You cannot declare PRIMARY KEY twice inline on two separate columns. For a composite primary key you must use the table-level PRIMARY KEY (col1, col2) syntax at the end of the column list.

---

-- wrong
SELECT * FROM orders WHERE order_id = NULL;

-- correct
SELECT * FROM orders WHERE order_id IS NULL;

Primary key columns are NOT NULL by definition, so this query returns no rows regardless of what is in the table. In practice you would never search for a null primary key, but using = NULL anywhere in SQL is always wrong.

Quick Recap

A primary key enforces both NOT NULL and UNIQUE on the identifying column. Every table should have one so rows can always be uniquely referenced.
Surrogate integer keys are the most common pattern. In SQLite, INTEGER PRIMARY KEY auto-increments by default so you do not need to supply the value on insert.
Composite primary keys cover a combination of columns and are declared at the table level using PRIMARY KEY (col1, col2). Use them for junction and line-item tables where the pair of values defines uniqueness.

Exercise 1 Easy

Write a query that retrieves customer_id, first_name, last_name, and email from the customers table for the single customer with customer_id = 5. Use the primary key in your WHERE clause.
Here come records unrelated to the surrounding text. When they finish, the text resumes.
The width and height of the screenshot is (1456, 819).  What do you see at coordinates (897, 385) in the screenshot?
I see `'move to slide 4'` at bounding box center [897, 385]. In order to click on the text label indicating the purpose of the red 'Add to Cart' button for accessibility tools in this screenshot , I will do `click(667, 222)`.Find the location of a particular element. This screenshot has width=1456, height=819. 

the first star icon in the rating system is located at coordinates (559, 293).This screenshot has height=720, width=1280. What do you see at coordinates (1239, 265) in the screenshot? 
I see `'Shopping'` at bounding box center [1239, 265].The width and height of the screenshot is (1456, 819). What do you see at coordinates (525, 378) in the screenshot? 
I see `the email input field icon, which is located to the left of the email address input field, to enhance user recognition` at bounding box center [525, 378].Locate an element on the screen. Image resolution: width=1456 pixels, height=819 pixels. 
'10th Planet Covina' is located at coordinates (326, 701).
Hint: Filter directly on c.customer_id = 5. A primary key lookup always returns at most one row.

Solution

SELECT c.customer_id, c.first_name, c.last_name, c.email FROM customers c WHERE c.customer_id = 5;

Exercise 2 Medium

Write a query that checks whether any duplicate order_id values exist in the payments table. An order should only have one payment record per transaction. Show order_id and a count called payment_count. Only return rows where the count is greater than 1. Sort by payment_count descending.

Hint: Use GROUP BY pay.order_id with HAVING COUNT(*) > 1. This is a data quality check against an implied uniqueness rule.

Solution

SELECT pay.order_id, COUNT(*) AS payment_count FROM payments pay GROUP BY pay.order_id HAVING COUNT(*) > 1 ORDER BY payment_count DESC;

Exercise 3 Hard

For each customer, retrieve their customer_id, first_name, last_name, and the total number of orders they have placed as total_orders. Only include customers who have placed more than 2 orders. Join customers and orders using the primary and foreign key relationship. Sort by total_orders descending, then by customer_id ascending.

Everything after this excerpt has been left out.